Wie ein Lebensgefühl Alltag wird
Zwei Insider erzählen die Geschichte der Popmusik
Ein Artikel von Jochen Hähnel.
Gebhardt und Stark fangen bei Wolfgang Amadeus Mozart, dem ihrer Ansicht nach ersten internationalen Popstar der Musik, an und erzählen ebenso unterhaltsam wie kurzweilig von vergangenen Jahrzehnten „erlebter Popkultur“, von lustigen Zeiten, tollen Tagen und wilden Nächten, von der eigenen „musikalischen Sozialisation“ in der Rock’n’Roll- und der darauf folgenden Hippie-Ära …
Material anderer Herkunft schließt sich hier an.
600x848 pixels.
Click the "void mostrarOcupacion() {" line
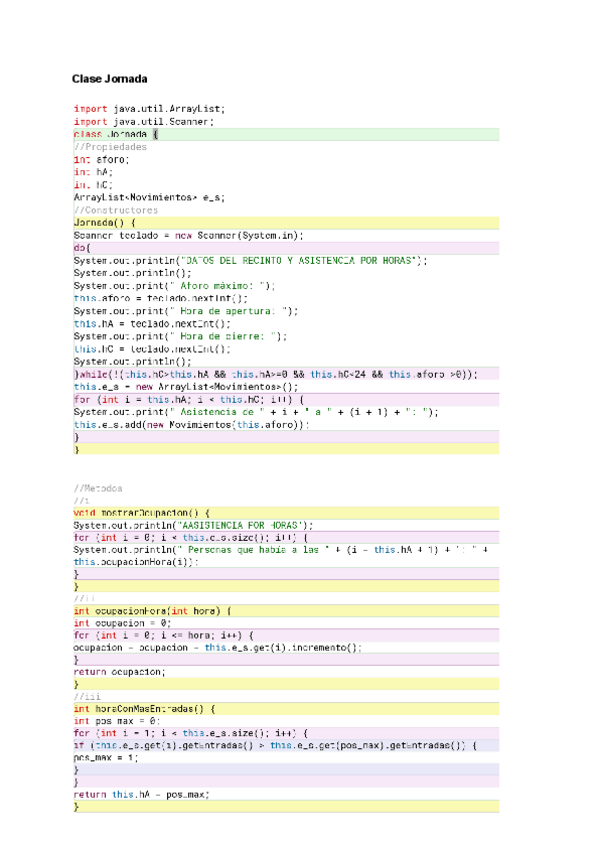tap(141, 512)
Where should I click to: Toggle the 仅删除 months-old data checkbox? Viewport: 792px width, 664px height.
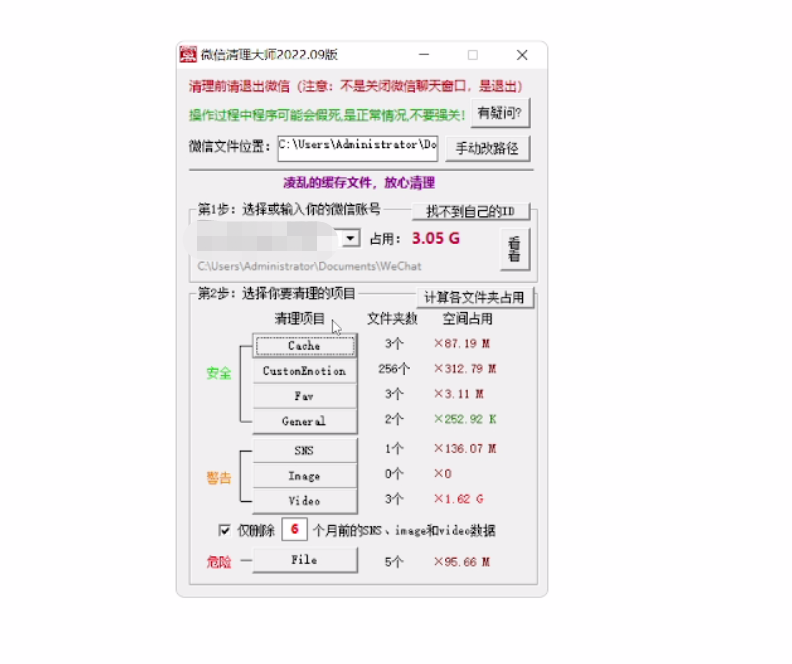click(x=224, y=530)
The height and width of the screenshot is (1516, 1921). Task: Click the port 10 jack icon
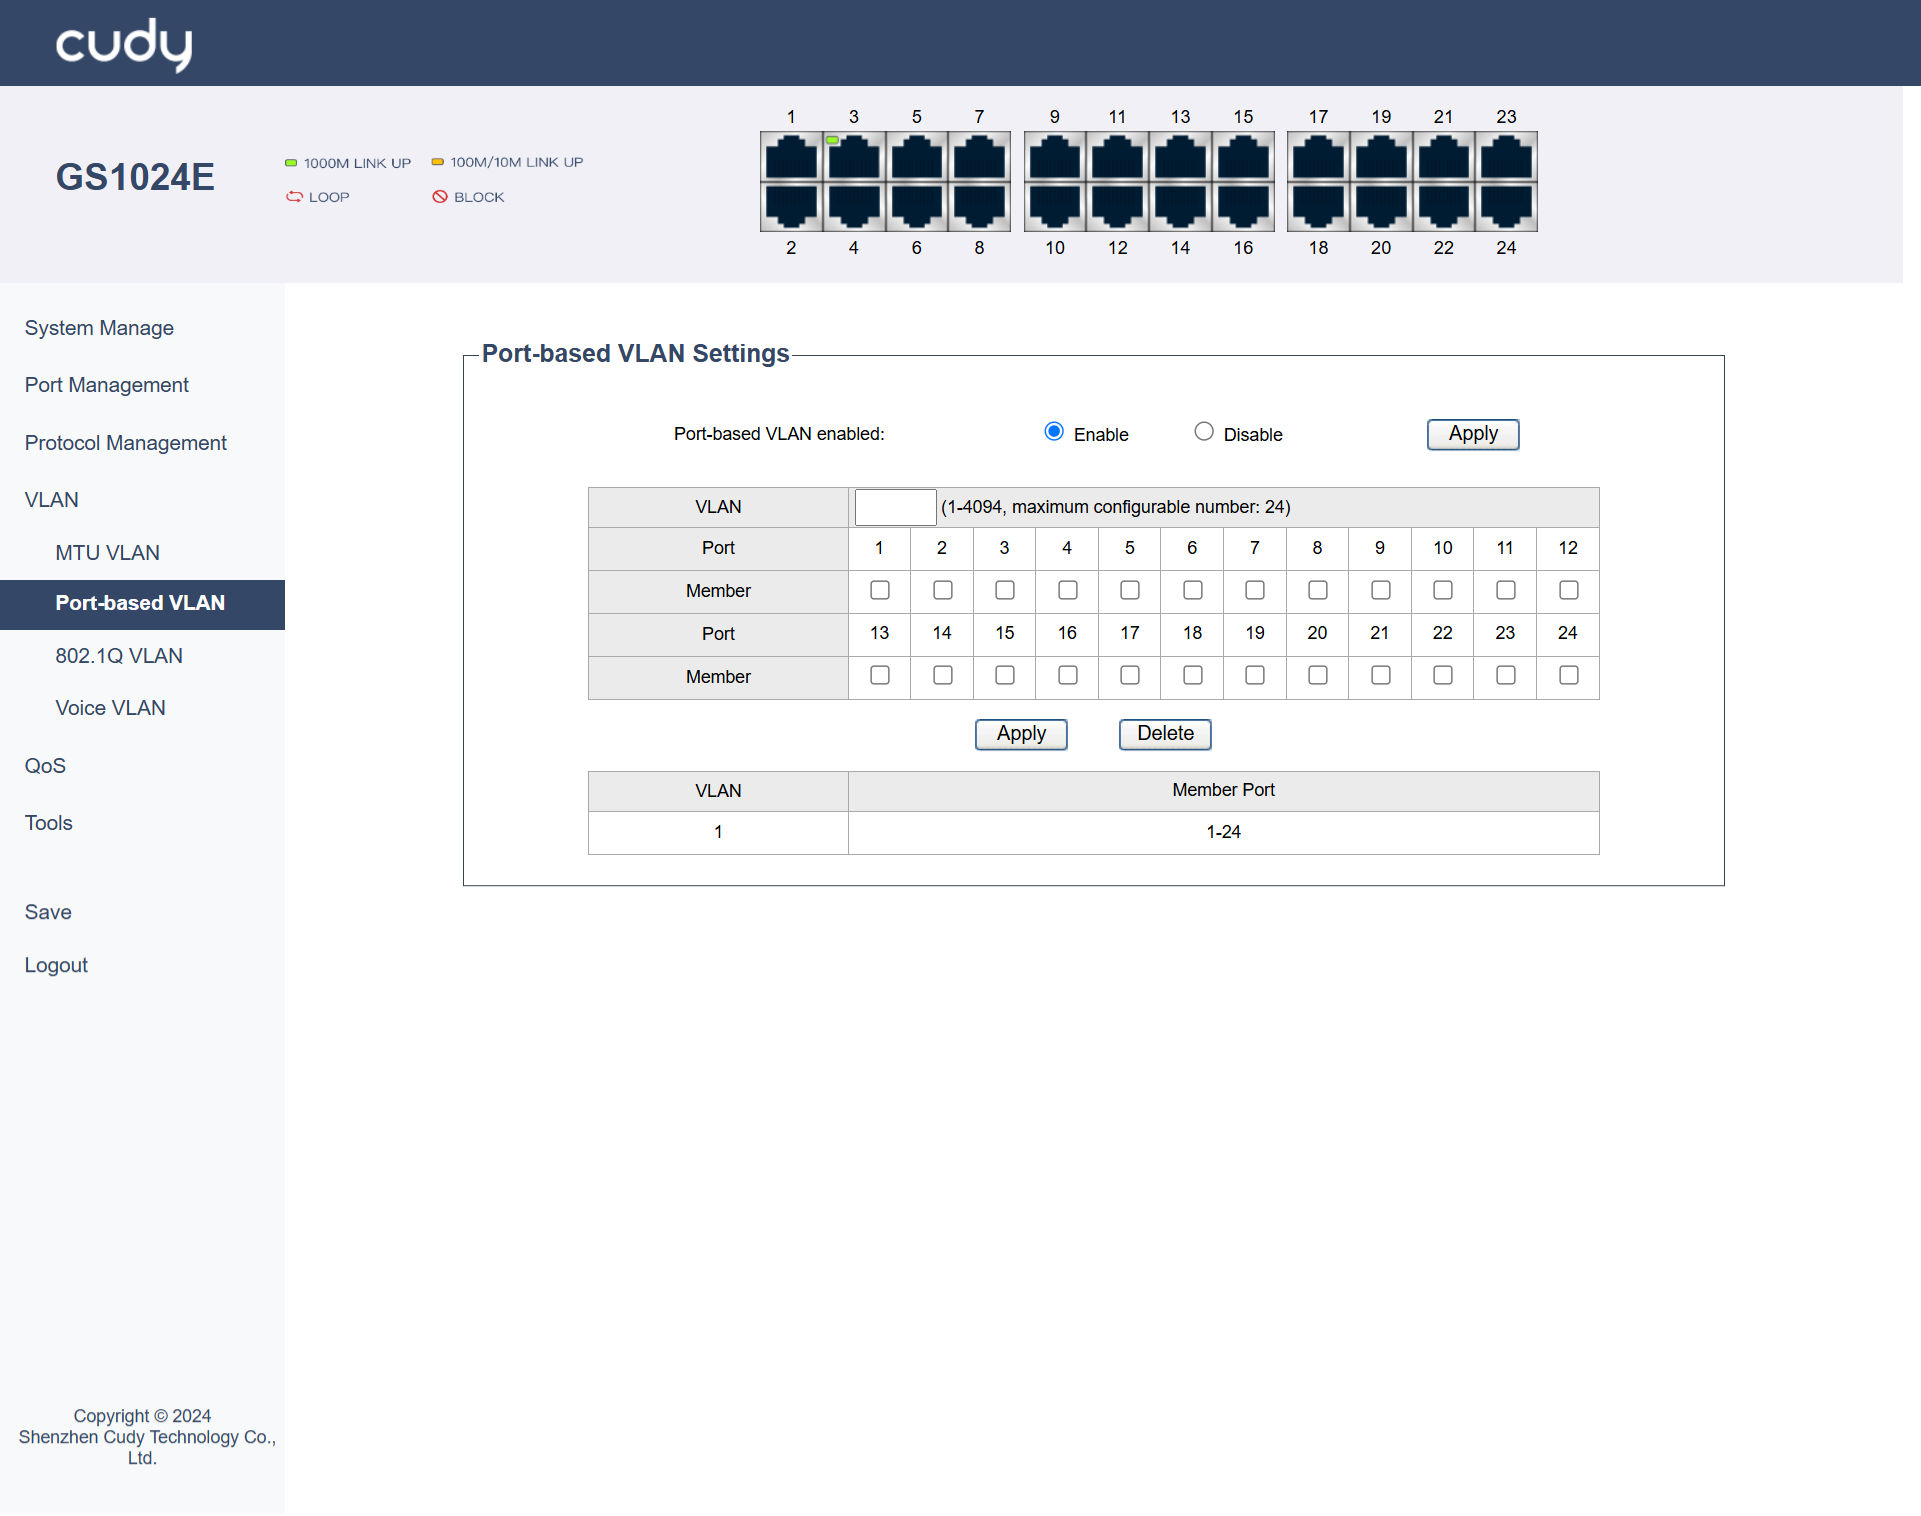coord(1055,206)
Doch bei allem Schwadronieren über Erlebnisse und Begegnungen mit Künstlern, Bands und ihrer Musik, schwelgen sie nicht nur in zum Teil sehr persönlichen „privat-popgeschichtlichen“ Erinnerungen, sondern – quasi als Nebenprodukt – zeichnen sich beinahe im Hintergrund ihrer Darstellungen viele Kleinigkeiten ab, die auf den ersten Blick mitunter belanglos erscheinen, rückblickend jedoch strukturelle Zusammenhänge ergeben.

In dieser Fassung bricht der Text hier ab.